Not all infarcts are symptomatic and patients remain symptom-free for a long time, which is especially true for diaphyseal and metaphyseal AVN [2, 3].
According to Stacy et al., bone infarcts can have a variety of appearances on radiographs, ranging from subtle ill-defined radiolucencies to more classic appearance of well-defined shell-like sclerosis [7].
Types of bone infarcts based on X-ray appearances (Table 1) [7].
Since the most common cause of pathological fractures in the elderly is metastatic lesions, the MRI images have to be carefully studied to differentiate necrotic lesions from metastasis (Table 2).
AVN may rarely complicate to development of malignancy. Hence, in our patient, we preferred to do a core-needle biopsy to rule out malignant transformation. As this transformation is indolent, most secondary tumors occur in metaphyseal and diaphyseal regions (as epiphyseal infarcts are symptomatic at an early stage) [8, 9]. Most tumors occur in the proximal tibia and distal femur [7].

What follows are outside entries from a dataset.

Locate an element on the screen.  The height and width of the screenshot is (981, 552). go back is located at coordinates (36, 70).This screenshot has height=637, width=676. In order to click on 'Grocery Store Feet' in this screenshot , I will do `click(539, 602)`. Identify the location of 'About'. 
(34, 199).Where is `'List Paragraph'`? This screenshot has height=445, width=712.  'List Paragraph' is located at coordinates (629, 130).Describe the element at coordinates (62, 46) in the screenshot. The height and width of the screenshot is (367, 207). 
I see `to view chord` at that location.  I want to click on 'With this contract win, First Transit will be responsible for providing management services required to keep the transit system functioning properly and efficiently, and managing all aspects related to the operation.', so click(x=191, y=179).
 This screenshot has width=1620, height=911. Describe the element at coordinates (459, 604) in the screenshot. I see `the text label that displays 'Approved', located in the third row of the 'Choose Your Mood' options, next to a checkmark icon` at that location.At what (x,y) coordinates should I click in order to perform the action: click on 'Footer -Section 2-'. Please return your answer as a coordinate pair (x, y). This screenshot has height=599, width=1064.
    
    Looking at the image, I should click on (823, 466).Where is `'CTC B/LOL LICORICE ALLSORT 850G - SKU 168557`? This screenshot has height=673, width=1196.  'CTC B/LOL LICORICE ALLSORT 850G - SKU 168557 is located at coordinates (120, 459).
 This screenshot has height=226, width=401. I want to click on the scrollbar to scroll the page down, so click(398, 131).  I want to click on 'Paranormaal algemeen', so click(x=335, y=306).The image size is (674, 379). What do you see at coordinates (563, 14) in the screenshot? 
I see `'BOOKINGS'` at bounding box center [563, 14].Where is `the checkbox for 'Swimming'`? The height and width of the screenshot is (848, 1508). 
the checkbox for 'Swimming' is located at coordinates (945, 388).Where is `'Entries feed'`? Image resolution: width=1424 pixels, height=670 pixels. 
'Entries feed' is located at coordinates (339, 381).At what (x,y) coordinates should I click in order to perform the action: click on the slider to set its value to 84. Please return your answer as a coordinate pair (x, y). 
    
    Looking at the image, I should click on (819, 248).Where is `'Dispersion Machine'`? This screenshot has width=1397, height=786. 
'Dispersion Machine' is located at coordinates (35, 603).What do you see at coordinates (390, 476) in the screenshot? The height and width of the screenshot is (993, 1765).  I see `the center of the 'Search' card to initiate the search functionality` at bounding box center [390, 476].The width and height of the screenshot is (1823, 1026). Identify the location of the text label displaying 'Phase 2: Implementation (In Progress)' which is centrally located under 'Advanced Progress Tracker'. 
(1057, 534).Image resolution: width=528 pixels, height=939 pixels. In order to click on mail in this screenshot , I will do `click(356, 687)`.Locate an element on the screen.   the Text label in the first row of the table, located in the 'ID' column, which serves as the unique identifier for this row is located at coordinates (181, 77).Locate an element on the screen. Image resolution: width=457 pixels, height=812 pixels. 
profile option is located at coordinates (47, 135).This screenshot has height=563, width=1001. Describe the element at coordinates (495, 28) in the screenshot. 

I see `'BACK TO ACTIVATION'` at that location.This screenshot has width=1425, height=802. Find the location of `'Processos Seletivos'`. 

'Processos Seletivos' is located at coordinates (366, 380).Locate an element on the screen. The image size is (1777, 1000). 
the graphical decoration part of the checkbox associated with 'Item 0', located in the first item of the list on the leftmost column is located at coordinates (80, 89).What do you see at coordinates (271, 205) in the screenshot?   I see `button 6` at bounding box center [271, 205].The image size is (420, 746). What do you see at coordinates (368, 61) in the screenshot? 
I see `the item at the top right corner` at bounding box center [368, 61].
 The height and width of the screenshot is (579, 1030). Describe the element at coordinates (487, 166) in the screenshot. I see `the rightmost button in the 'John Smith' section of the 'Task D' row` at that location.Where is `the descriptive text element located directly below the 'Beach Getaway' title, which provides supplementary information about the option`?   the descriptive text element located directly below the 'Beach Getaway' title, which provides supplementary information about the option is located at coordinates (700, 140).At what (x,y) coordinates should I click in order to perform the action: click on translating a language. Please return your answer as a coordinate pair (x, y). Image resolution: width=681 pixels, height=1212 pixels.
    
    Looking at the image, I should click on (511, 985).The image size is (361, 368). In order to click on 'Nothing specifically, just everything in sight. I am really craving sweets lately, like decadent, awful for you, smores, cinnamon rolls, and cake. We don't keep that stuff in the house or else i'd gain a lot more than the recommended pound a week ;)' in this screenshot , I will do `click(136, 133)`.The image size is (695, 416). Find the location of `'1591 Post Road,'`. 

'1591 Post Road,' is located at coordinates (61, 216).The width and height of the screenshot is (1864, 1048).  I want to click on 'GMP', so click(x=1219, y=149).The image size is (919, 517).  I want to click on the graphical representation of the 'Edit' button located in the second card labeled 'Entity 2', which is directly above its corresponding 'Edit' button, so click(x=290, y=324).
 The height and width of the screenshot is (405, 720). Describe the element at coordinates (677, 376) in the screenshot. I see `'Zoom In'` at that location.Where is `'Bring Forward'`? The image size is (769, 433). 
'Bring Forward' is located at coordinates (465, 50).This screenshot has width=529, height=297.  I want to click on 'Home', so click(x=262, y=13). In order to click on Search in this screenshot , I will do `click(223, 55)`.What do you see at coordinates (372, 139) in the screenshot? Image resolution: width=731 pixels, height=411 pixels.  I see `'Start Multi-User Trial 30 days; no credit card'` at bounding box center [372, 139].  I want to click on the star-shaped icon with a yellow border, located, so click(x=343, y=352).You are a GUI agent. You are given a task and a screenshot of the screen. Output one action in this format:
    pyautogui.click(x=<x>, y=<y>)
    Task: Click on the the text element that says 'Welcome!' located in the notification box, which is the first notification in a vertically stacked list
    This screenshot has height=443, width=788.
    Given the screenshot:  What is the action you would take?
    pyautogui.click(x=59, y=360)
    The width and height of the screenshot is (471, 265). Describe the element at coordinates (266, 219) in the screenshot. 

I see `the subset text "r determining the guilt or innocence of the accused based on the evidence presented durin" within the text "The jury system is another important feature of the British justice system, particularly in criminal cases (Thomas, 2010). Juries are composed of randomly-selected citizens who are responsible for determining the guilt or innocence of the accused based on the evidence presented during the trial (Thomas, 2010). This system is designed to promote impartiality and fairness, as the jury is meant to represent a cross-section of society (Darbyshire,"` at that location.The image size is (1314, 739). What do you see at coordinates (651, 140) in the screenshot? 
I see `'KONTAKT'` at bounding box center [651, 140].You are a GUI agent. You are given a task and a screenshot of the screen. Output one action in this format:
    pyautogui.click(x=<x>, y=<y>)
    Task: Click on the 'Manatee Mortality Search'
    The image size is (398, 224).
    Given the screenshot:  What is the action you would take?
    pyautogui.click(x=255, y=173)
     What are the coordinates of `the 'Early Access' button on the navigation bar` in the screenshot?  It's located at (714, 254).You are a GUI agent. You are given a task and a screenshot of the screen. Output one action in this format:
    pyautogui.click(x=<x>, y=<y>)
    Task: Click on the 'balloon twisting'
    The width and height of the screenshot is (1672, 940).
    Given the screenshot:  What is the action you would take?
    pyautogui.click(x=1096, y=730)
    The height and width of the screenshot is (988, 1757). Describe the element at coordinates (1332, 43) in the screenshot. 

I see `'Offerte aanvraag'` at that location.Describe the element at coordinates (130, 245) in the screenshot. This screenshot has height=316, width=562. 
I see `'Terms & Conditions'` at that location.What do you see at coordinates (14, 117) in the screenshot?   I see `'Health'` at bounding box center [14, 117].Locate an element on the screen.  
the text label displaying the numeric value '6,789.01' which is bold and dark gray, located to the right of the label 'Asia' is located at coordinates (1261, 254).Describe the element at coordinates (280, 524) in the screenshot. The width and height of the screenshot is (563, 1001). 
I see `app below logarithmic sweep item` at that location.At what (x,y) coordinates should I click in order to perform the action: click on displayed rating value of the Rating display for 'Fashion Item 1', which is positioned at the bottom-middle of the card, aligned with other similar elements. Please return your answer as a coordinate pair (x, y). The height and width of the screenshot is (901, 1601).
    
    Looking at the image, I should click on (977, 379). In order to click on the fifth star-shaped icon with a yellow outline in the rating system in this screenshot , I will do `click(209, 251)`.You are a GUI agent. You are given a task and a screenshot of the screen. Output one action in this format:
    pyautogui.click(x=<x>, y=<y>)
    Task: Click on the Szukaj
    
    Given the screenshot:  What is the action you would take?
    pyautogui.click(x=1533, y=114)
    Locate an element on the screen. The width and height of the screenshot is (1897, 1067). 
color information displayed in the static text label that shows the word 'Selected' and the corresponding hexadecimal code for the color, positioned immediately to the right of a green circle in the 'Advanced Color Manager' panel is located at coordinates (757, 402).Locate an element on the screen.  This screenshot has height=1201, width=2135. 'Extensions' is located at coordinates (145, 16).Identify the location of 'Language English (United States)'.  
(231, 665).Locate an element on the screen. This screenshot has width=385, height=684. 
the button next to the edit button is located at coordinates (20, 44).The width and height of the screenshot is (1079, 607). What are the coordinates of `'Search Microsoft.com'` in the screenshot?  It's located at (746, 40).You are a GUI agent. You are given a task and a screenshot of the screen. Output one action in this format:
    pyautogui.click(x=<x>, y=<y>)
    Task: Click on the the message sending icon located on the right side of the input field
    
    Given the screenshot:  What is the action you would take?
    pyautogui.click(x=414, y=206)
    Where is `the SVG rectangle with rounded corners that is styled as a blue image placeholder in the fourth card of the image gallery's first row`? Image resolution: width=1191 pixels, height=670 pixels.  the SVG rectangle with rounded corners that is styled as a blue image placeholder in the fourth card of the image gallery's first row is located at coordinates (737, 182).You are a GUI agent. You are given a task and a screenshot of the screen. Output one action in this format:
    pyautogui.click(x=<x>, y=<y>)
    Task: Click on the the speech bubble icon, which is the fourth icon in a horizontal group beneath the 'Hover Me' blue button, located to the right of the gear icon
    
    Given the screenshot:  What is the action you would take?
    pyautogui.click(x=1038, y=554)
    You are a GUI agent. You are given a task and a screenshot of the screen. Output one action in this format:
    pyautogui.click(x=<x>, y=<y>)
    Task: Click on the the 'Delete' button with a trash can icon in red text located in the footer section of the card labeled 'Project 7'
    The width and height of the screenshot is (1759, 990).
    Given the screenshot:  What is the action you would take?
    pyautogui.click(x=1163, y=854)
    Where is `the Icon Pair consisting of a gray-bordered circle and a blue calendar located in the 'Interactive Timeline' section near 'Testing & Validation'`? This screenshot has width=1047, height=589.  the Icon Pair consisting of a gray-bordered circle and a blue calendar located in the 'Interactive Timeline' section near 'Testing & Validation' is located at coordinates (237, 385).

It is suggested that the transformation occurs due to local inflammation and the reparative process caused by the infarct. When the inflammatory processes become chronic, the likelihood of malignant transformation of reparative cells increases. Some of the histologic types such as MFH and fibrosarcomas, myxofibrosarcoma, and osteosarcoma affect areas where another lesion was already present; these include bone infarcts. The margin of the infarct where these processes are intensive might be prone to malignant transformation [10, 11]. MFHs penetrate the bone cortex easier than primary bone tumors because they arise from the periphery of the centrally located infarct. The avascular, necrotic infarct area makes it relatively immune to tumor penetration [7].
Till date, there are no published data on the prevalence of bone infarcts, so the percentage of bone infarcts that undergo sarcomatous degeneration is also unknown. The incidence of bone sarcoma arising in association with infarct is low, with percentages of 0.6–1% reported. However, the incidence may be underestimated because there may be cases in which bone sarcoma obscures the original bone infarct and the infarct is overlooked [7]. Moreover, uncomplicated bone infarcts are often asymptomatic, their prevalence is likely underestimated. The time interval between bone infarct and the development of bone sarcoma is unknown because the time of initial bone infarction is usually unknown. Sarcoma on X-ray presents as areas of osteolysis and is frequently associated with the periosteal reaction, a soft-tissue mass or a pathological fracture [7].
Long bone AVN need not always occur in precarious areas such as the head of the femur, proximal radius, and distal fibula. Rarely, AVN of a diaphyseal region of bone may lead to pathological fracture as illustrated in this case report. Infarct-associated sarcomas are rare occurring in chronic, mature infarcts, especially common in lower limbs around the knee joint. These patients do not have any defined risk factor for development in AVN, but a large set of patients might have multifocal AVN. Fractures can heal following fixation, but the patient has to be followed up for the rare possibility of malignant transformation.